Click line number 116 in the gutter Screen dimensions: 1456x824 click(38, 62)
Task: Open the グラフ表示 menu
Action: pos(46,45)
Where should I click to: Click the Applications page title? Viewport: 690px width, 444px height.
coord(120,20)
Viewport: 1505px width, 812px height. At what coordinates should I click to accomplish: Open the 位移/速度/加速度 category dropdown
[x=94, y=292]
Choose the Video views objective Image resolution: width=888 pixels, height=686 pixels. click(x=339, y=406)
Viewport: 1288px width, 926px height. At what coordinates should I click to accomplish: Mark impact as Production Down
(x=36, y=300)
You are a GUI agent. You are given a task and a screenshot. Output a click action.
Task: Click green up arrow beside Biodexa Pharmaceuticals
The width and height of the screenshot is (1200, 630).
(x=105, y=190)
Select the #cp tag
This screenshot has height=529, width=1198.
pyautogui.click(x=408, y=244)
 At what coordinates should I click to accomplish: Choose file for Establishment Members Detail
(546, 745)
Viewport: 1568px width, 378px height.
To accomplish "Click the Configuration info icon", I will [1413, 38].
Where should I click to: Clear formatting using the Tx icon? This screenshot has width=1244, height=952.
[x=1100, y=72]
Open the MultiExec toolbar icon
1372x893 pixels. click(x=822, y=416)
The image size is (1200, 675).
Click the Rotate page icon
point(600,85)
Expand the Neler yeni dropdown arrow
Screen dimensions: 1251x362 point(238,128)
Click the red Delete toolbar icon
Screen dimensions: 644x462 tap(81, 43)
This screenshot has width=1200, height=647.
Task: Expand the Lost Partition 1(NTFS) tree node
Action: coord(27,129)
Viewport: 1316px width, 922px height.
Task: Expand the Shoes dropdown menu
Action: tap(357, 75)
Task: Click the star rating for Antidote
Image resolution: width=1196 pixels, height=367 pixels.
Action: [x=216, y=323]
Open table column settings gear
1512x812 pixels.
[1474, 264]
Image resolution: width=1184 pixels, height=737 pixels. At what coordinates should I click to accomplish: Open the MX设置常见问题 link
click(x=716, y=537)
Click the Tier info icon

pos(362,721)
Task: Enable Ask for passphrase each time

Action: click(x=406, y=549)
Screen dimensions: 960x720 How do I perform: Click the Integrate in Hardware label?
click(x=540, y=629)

────────

What the task asks:
Please reproduce the listing above with "toolbar icon" switched to "toolbar button" everywhere it occurs, leaving everything else unchanged.

Answer for this exercise:
Click line number 116 in the gutter Screen dimensions: 1456x824 click(38, 62)
Task: Open the グラフ表示 menu
Action: pos(46,45)
Where should I click to: Click the Applications page title? Viewport: 690px width, 444px height.
coord(120,20)
Viewport: 1505px width, 812px height. At what coordinates should I click to accomplish: Open the 位移/速度/加速度 category dropdown
[x=94, y=292]
Choose the Video views objective Image resolution: width=888 pixels, height=686 pixels. click(x=339, y=406)
Viewport: 1288px width, 926px height. At what coordinates should I click to accomplish: Mark impact as Production Down
(x=36, y=300)
You are a GUI agent. You are given a task and a screenshot. Output a click action.
Task: Click green up arrow beside Biodexa Pharmaceuticals
The width and height of the screenshot is (1200, 630).
(x=105, y=190)
Select the #cp tag
This screenshot has height=529, width=1198.
pyautogui.click(x=408, y=244)
 At what coordinates should I click to accomplish: Choose file for Establishment Members Detail
(546, 745)
Viewport: 1568px width, 378px height.
To accomplish "Click the Configuration info icon", I will [1413, 38].
Where should I click to: Clear formatting using the Tx icon? This screenshot has width=1244, height=952.
[x=1100, y=72]
Open the MultiExec toolbar button
1372x893 pixels. click(x=822, y=416)
The image size is (1200, 675).
Click the Rotate page icon
point(600,85)
Expand the Neler yeni dropdown arrow
Screen dimensions: 1251x362 point(238,128)
Click the red Delete toolbar button
Screen dimensions: 644x462 tap(81, 43)
This screenshot has width=1200, height=647.
Task: Expand the Lost Partition 1(NTFS) tree node
Action: coord(27,129)
Viewport: 1316px width, 922px height.
Task: Expand the Shoes dropdown menu
Action: tap(357, 75)
Task: Click the star rating for Antidote
Image resolution: width=1196 pixels, height=367 pixels.
Action: [x=216, y=323]
Open table column settings gear
1512x812 pixels.
[1474, 264]
Image resolution: width=1184 pixels, height=737 pixels. At what coordinates should I click to accomplish: Open the MX设置常见问题 link
click(x=716, y=537)
Click the Tier info icon

pos(362,721)
Task: Enable Ask for passphrase each time

Action: click(x=406, y=549)
Screen dimensions: 960x720 How do I perform: Click the Integrate in Hardware label?
click(x=540, y=629)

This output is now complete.